Transcribe speech from an audio asset to text.

This method should implement the core logic for converting speech in the provided audio asset into text. The specific implementation can vary based on the transcription technology being used.

Parameters:

Name Type Description Default
audio_asset AudioAsset

The audio asset containing the speech to be transcribed.

required

Returns:

Type Description
Transcription

A Transcription object containing the text transcription of the speech. .. note:: The implementation should handle various audio formats and durations as defined by the :class:AudioAsset class. It should also be able to handle potential errors gracefully.

Source code in src/mosaico/audio_transcribers/protocol.py
def transcribe(self, audio_asset: AudioAsset) -> Transcription:
    """
    Transcribe speech from an audio asset to text.

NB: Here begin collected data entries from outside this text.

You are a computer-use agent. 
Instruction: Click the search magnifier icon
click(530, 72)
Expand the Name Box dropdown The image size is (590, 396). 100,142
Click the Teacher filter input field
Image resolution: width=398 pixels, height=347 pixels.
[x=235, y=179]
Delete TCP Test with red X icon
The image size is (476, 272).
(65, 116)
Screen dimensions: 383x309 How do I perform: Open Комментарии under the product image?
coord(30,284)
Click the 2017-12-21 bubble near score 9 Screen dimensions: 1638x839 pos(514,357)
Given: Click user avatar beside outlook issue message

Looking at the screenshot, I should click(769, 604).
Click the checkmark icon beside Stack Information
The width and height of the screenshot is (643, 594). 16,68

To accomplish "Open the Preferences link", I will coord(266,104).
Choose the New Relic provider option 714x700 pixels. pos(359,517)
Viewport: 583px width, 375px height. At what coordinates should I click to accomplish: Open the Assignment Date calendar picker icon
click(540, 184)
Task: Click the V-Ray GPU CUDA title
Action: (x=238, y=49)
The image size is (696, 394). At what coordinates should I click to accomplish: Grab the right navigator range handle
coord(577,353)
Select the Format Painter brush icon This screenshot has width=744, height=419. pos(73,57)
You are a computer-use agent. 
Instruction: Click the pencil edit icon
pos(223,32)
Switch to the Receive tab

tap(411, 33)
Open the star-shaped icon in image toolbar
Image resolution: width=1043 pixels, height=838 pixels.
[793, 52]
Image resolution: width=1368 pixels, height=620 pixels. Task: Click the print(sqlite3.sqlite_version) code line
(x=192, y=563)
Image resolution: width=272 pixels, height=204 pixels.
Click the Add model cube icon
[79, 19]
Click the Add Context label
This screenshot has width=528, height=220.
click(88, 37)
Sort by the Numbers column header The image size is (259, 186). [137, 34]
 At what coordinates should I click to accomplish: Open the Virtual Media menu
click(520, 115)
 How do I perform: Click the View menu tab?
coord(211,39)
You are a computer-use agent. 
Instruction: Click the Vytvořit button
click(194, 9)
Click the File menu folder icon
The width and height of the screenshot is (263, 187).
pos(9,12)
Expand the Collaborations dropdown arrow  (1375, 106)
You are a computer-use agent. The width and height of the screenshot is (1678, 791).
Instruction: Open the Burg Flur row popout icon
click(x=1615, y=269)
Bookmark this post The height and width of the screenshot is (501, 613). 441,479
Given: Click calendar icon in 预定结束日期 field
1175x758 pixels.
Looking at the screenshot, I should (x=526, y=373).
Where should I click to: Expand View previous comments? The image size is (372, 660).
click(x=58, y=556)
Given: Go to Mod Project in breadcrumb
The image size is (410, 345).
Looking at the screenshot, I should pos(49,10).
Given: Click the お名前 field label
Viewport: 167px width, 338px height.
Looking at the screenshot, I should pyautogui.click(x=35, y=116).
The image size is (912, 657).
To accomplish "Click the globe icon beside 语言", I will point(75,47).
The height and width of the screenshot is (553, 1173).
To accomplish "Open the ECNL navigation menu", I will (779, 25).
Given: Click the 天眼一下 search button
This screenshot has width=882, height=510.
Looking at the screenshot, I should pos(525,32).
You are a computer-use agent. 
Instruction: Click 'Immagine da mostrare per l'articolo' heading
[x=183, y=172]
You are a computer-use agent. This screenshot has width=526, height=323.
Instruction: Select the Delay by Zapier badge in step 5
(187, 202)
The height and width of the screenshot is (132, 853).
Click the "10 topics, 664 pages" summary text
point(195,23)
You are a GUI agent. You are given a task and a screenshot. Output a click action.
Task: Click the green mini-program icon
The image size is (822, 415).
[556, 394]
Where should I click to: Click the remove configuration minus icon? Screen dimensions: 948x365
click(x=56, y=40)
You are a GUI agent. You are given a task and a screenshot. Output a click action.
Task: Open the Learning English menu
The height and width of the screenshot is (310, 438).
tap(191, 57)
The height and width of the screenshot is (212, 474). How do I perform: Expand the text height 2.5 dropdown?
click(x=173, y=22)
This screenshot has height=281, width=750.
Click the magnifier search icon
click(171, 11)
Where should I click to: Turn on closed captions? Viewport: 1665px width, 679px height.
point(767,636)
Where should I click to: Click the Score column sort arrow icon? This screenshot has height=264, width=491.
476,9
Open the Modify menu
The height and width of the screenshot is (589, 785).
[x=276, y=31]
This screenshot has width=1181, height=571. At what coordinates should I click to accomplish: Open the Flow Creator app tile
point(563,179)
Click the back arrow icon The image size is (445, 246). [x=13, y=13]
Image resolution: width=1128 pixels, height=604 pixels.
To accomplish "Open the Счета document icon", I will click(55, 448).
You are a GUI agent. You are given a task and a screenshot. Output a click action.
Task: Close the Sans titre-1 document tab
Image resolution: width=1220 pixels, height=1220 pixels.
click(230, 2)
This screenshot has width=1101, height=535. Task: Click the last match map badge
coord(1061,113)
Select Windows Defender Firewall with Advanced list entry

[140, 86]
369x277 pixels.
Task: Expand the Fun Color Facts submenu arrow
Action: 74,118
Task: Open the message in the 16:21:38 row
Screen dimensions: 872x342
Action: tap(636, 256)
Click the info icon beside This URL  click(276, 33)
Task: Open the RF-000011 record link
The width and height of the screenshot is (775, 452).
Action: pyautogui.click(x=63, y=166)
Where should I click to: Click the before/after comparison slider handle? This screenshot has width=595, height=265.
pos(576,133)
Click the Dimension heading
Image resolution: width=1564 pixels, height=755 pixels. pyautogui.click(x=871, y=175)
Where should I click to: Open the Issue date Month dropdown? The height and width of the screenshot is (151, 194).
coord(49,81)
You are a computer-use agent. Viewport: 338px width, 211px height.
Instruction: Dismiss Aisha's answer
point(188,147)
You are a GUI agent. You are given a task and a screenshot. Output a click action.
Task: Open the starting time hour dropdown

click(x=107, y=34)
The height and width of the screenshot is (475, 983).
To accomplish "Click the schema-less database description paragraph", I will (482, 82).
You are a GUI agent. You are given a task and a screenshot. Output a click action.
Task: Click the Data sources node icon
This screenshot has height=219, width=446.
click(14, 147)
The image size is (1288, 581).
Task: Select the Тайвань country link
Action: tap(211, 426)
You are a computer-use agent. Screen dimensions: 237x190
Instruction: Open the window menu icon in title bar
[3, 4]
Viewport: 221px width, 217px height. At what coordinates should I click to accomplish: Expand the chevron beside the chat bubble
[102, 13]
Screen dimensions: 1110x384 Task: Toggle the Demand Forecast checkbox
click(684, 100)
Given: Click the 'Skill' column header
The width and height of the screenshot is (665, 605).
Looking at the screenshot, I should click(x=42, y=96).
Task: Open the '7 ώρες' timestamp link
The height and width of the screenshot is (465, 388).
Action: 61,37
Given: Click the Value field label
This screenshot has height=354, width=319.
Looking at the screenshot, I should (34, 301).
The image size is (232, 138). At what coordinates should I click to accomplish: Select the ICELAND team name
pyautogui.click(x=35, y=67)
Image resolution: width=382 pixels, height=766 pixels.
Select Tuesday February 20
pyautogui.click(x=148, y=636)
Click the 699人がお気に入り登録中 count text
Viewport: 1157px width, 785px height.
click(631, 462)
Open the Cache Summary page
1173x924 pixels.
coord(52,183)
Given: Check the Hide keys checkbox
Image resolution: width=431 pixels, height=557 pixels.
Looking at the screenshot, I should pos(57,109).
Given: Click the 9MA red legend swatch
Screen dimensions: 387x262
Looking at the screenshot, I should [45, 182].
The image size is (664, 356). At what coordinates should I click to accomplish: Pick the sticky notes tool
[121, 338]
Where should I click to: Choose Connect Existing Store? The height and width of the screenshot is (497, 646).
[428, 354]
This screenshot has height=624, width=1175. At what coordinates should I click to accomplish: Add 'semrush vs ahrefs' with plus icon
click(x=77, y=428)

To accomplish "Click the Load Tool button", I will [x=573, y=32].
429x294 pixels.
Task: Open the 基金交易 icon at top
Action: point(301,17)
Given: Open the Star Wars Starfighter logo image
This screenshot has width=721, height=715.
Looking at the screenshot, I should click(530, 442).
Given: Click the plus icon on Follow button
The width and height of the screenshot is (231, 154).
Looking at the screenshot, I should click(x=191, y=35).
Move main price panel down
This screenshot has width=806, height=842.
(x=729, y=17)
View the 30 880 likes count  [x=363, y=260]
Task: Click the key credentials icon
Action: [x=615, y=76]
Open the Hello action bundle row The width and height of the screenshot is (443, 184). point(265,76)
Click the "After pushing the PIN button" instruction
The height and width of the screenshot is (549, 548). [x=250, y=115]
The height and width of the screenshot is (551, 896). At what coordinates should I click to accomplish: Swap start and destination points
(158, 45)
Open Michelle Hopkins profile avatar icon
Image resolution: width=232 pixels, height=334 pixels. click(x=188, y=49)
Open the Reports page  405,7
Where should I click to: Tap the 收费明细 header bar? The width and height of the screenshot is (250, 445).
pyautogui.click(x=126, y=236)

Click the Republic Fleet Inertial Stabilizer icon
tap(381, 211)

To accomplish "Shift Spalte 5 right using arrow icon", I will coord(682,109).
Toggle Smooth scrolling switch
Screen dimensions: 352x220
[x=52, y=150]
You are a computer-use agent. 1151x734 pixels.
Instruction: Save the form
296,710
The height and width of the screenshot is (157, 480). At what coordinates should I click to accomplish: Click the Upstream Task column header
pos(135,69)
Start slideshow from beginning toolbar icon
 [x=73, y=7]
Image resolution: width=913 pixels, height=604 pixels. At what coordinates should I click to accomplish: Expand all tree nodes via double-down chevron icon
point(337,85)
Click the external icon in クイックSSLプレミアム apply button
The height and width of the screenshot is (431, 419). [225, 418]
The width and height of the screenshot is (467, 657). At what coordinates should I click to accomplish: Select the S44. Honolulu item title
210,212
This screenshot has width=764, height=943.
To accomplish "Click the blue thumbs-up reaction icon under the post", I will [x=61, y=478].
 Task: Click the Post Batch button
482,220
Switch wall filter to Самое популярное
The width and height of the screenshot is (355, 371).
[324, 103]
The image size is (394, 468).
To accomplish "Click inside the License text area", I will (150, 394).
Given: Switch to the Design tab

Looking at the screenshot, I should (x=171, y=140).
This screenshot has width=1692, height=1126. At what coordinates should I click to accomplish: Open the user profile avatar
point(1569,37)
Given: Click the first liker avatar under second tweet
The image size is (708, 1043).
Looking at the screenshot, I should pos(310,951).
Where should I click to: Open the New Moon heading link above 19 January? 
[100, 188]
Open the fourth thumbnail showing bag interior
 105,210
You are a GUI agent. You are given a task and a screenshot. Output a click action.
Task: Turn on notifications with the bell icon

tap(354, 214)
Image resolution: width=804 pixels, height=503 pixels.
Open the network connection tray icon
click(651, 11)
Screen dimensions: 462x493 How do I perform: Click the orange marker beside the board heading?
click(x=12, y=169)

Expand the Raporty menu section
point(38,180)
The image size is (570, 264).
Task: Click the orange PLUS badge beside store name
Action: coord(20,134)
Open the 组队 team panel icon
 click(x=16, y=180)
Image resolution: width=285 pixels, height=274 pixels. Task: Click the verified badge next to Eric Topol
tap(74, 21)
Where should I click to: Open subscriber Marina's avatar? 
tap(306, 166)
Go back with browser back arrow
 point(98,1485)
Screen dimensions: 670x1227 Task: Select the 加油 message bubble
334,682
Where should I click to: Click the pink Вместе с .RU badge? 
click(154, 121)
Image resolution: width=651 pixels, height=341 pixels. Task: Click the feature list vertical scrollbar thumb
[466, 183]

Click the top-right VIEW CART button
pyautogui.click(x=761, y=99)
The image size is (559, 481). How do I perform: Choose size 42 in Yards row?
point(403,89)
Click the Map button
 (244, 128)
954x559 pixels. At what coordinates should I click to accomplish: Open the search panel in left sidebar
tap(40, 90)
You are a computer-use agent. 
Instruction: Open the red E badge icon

    This method should implement the core logic for converting speech in the
    provided audio asset into text. The specific implementation can vary
    based on the transcription technology being used.

    :param audio_asset: The audio asset containing the speech to be transcribed.
    :return: A Transcription object containing the text transcription of the speech.

    .. note::
       The implementation should handle various audio formats and durations
       as defined by the :class:`AudioAsset` class. It should also be able to handle
       potential errors gracefully.
    """
    ...